Tim Benson cites a report from the Thomas B. Fordham Institute that "finds one out of every four teachers (28.3 percent) at traditional public schools across the United Sates are 'chronically absent.'"
That means, he said, they are out of the classroom while sick or on "personal leave" at least 10 days for each 180-day school year.
Hawaiian schools have the worst problem, with a "staggering 79 percent" of teachers are chronically absent, he said.
In Florida, it's 40 percent and in Nevada 50 percent.
"For comparison," Benson explained, "the study finds just 10.3 percent of charter school teachers are chronically absent. In all but one of the 35 states with at least 10 charter schools, as well as in all 10 of the country's 10 largest cities, traditional public schools employ a higher percentage of chronically absent teachers than charters do. In 12 states, traditional public school teachers are twice as likely to be chronically absent as their charter school peers, and four times as likely in seven other states. Traditional public school teachers in New York City and Washington, D.C., are four times as likely to be absent as their charter peers, while in Chicago, they are five times as likely to be absent."
In short, charter school students see considerably more of their regular teachers than do students in traditional public schools.
"Teachers in unionized charter schools are twice as likely to be chronically absent as non-unionized charters," he continued.
Study author David Griffith explained: "The patterns [this study] highlights certainly suggest that the high chronic absenteeism rates we observe for teachers in traditional public schools are at least partly attributable to the generous leave policies and myriad job protections enshrined in state laws and local collective bargaining agreements."
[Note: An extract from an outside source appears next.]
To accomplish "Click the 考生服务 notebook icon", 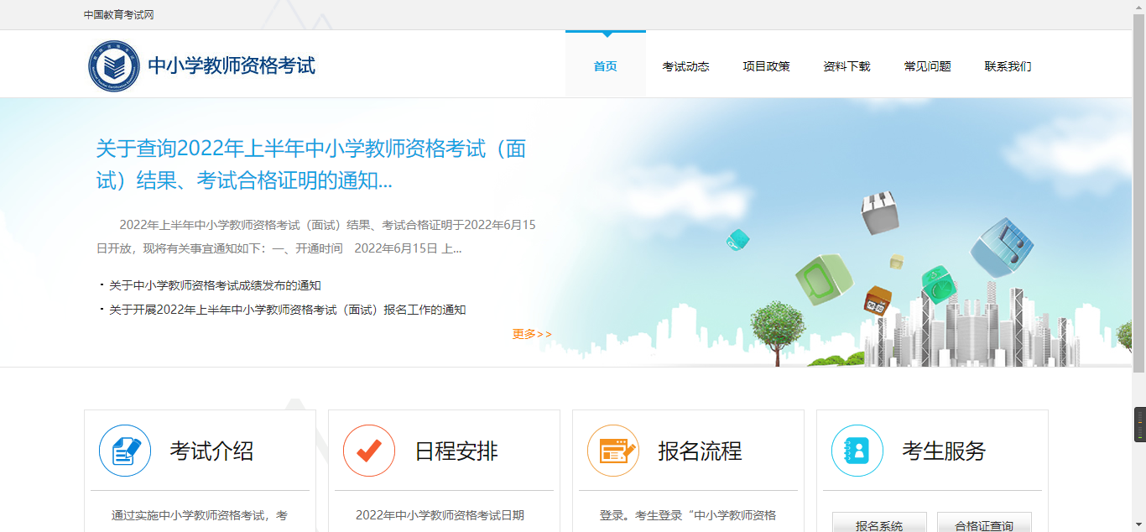I will click(x=857, y=451).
Benson observed that students "suffer when teachers are out of their classrooms."
"A working paper from the National Bureau of Economic Research (NBER) shows 10 days of teacher absences over the course of a school year can significantly reduce student achievement in mathematics. Teacher absences, the study found, 'radically reduced … instructional intensity' by creating 'discontinuities of instruction [and] the disruption of regular routines and procedures of the classroom,'" he said.
He cited the continuing problem with low test scores turned in by public school students. For example on the 2015 National Association of Education Progress test, only 39 percent of fourth graders and 32 percent of eighth graders were "proficient" in math.
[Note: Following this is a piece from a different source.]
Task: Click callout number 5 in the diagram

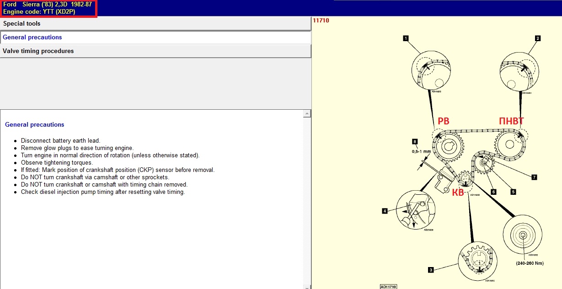Action: 513,192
"With so many public school teachers continually absent from the classroom, and what we know about the effect teacher absences have on their students, it is no wonder these scores are so low," he concluded.
The solution?
"These startling absentee rates and middling test scores underscore the need to drastically expand private school choice programs – education savings accounts, school vouchers, and tax-credit scholarships – so that parents can have alternatives to the neighborhood public schools their children are currently forced to attend," he said.